Except for the bill on the movement of fingerprints, identification and criminal records to the concurrent list, the President rightly rejected the other bills. Plainly, most of them hint at lawmakers lunge for entitlement and privileges. Buhari threw out the bill on the inclusion of former heads of NASS in the National Council of State, the power of NASS/state HoA to summon the President/governor for a State of the Nation/State address and other frivolities.
Perhaps most significant were the bills not passed. One is state policing. It is illogical, downright irrational that lawmakers did not include state police in the constitution amendments despite the magnitude of the security threats confronting the country. A more responsible body of lawmakers anywhere else would have made it the No.1 priority!
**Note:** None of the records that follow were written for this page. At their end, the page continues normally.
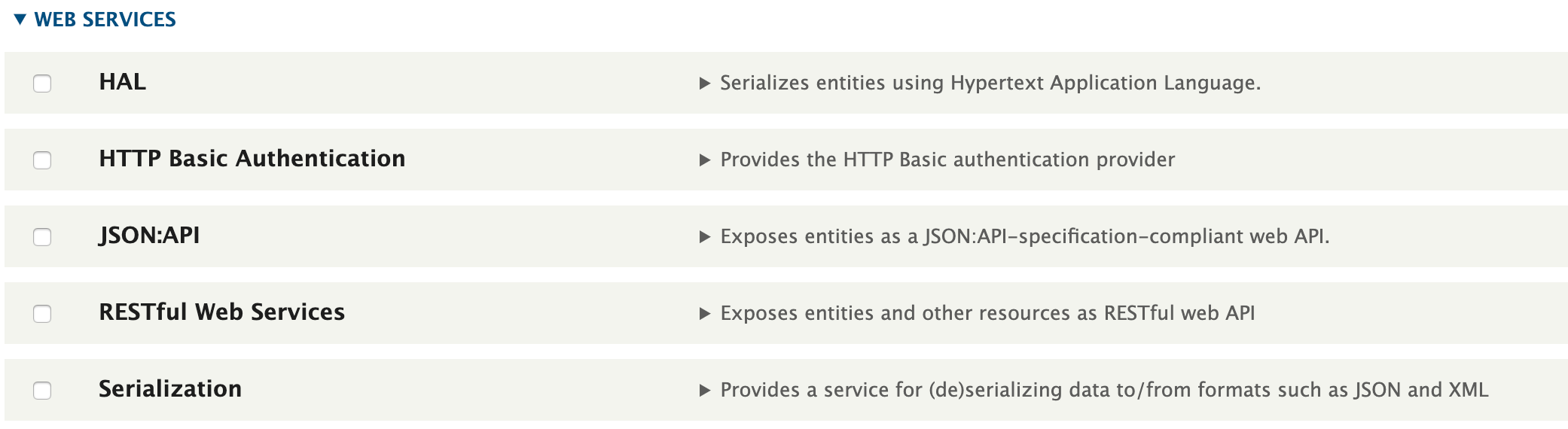1568x429 pixels.
Task: Enable the Serialization module checkbox
Action: pos(42,391)
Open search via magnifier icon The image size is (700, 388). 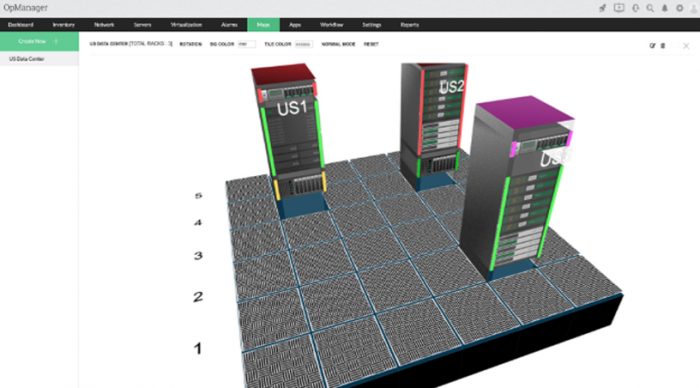click(x=650, y=8)
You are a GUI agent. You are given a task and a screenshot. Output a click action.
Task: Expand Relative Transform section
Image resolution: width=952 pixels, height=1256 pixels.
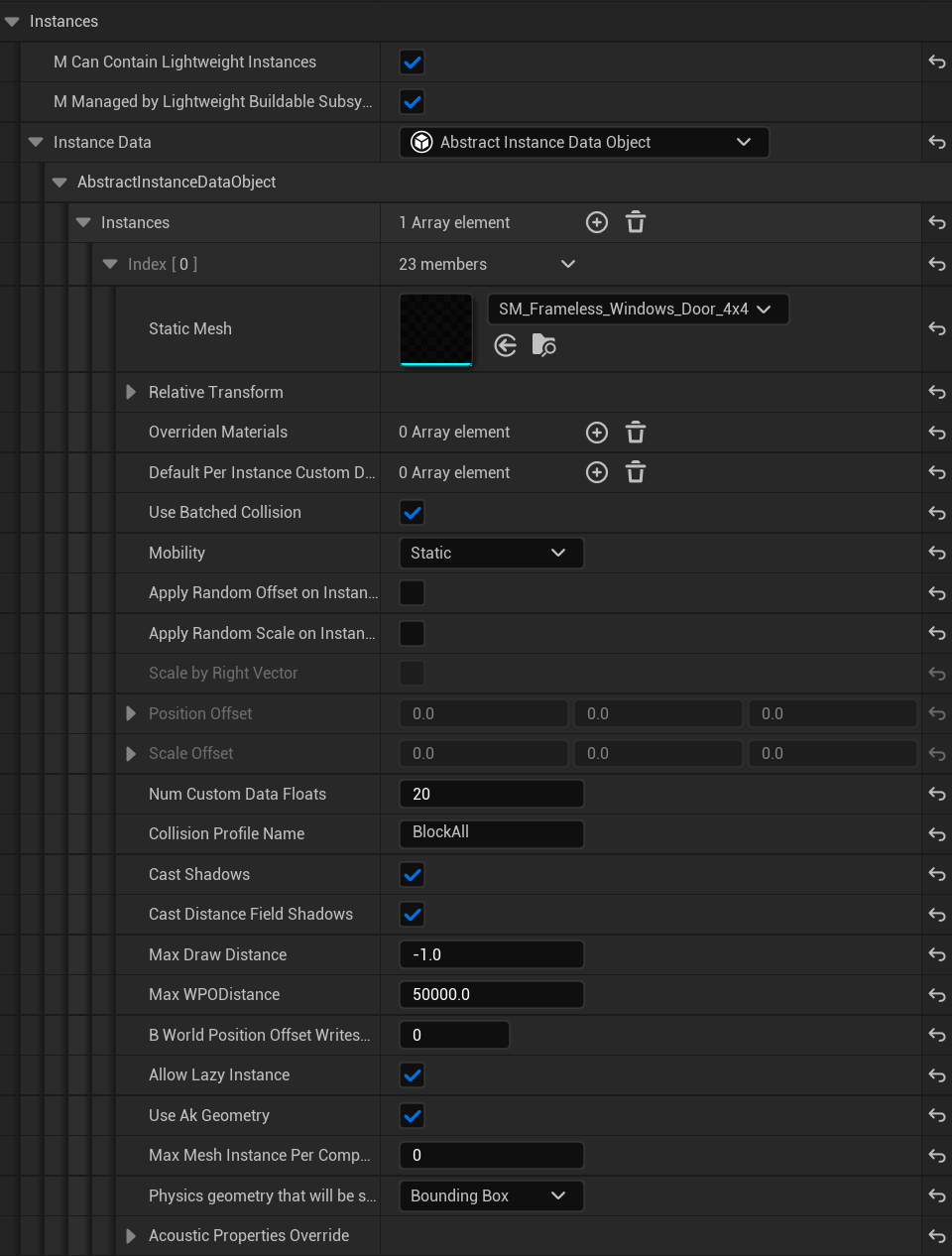131,393
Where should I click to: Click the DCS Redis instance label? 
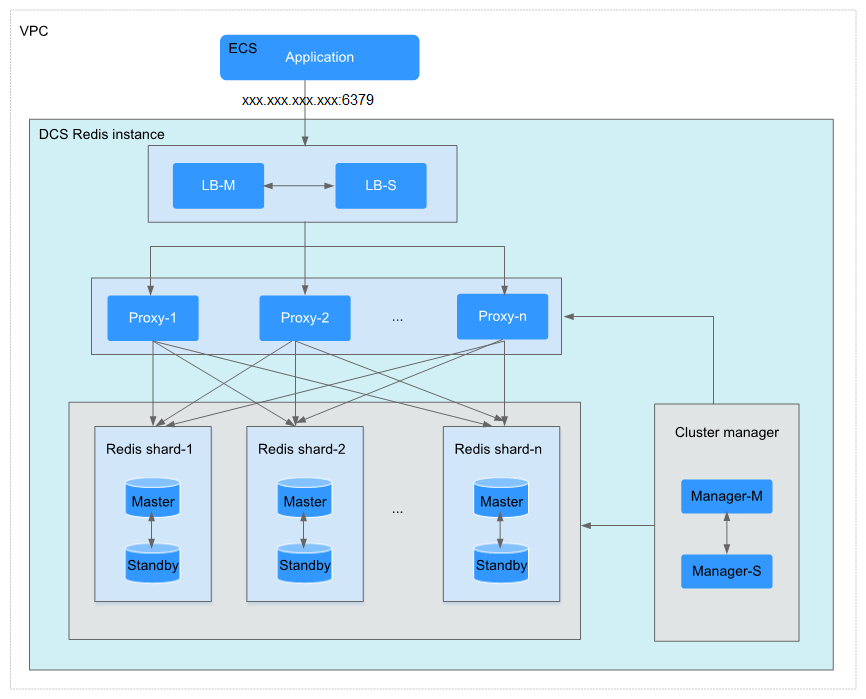101,134
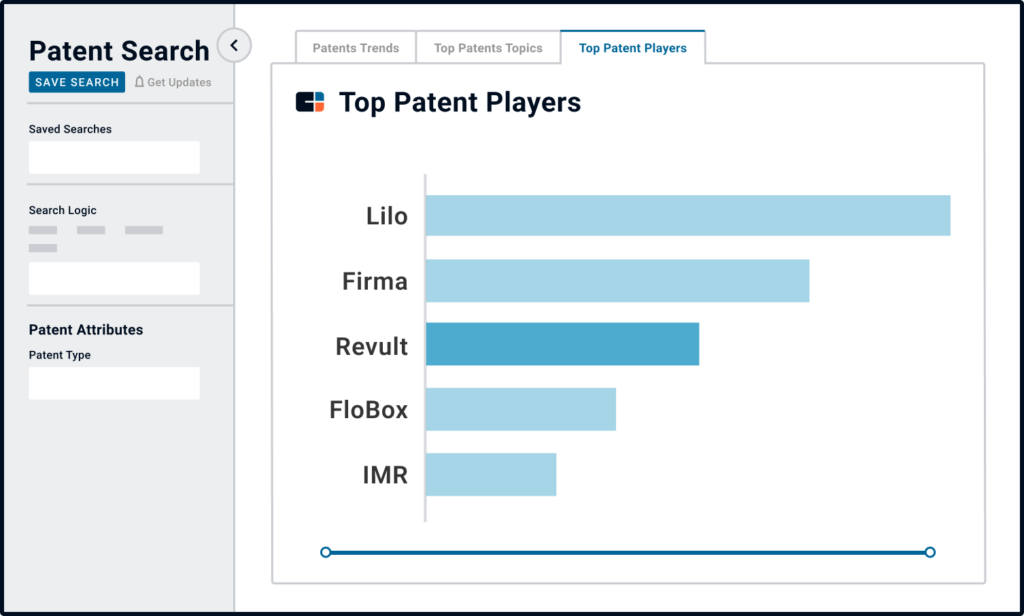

The current single federal police force is anomalous. Apart from being inefficient, under-staffed, under-funded, and monumentally corrupt, the huge task of securing Nigeria is certainly beyond it. None of the world’s other 24 federal polities engages in the folly of operating a single police force. Pragmatically, the United Kingdom, a unitary state, has a decentralised policing system consisting of 45 territorial forces. The US has about 18,000; the Indian constitution expressly charges the states with policing. Mexico’s 32 separate forces combined had 123,070 police officers by 2021.
NASS also missed the opportunity to instil fiscal federalism by not raising the derivation fund from 13 per cent to 50 per cent. This is the primary cause of indolence and irrational dependence of the federating units on the centre via sharing the monthly revenue collections. Fiscal federalism worked excellently in the First Republic, enriching the regions and facilitating rapid development.
To save Nigeria’s tottering political contraption, returning to true federalism (restructuring) is sacrosanct. The current system in which 774 LGAs are part of the constitution, is anti-federalist. States should have the sole legal right to oversee LGs as they deem fit.
True federalism is the only political system that can accommodate the disparate interests of the over 250 ethnic nationalities inhabiting Nigeria and allow them to develop at their own pace. Any other arrangement is bound to collapse sooner than later. Nigerians should not relent in fighting for true federalism.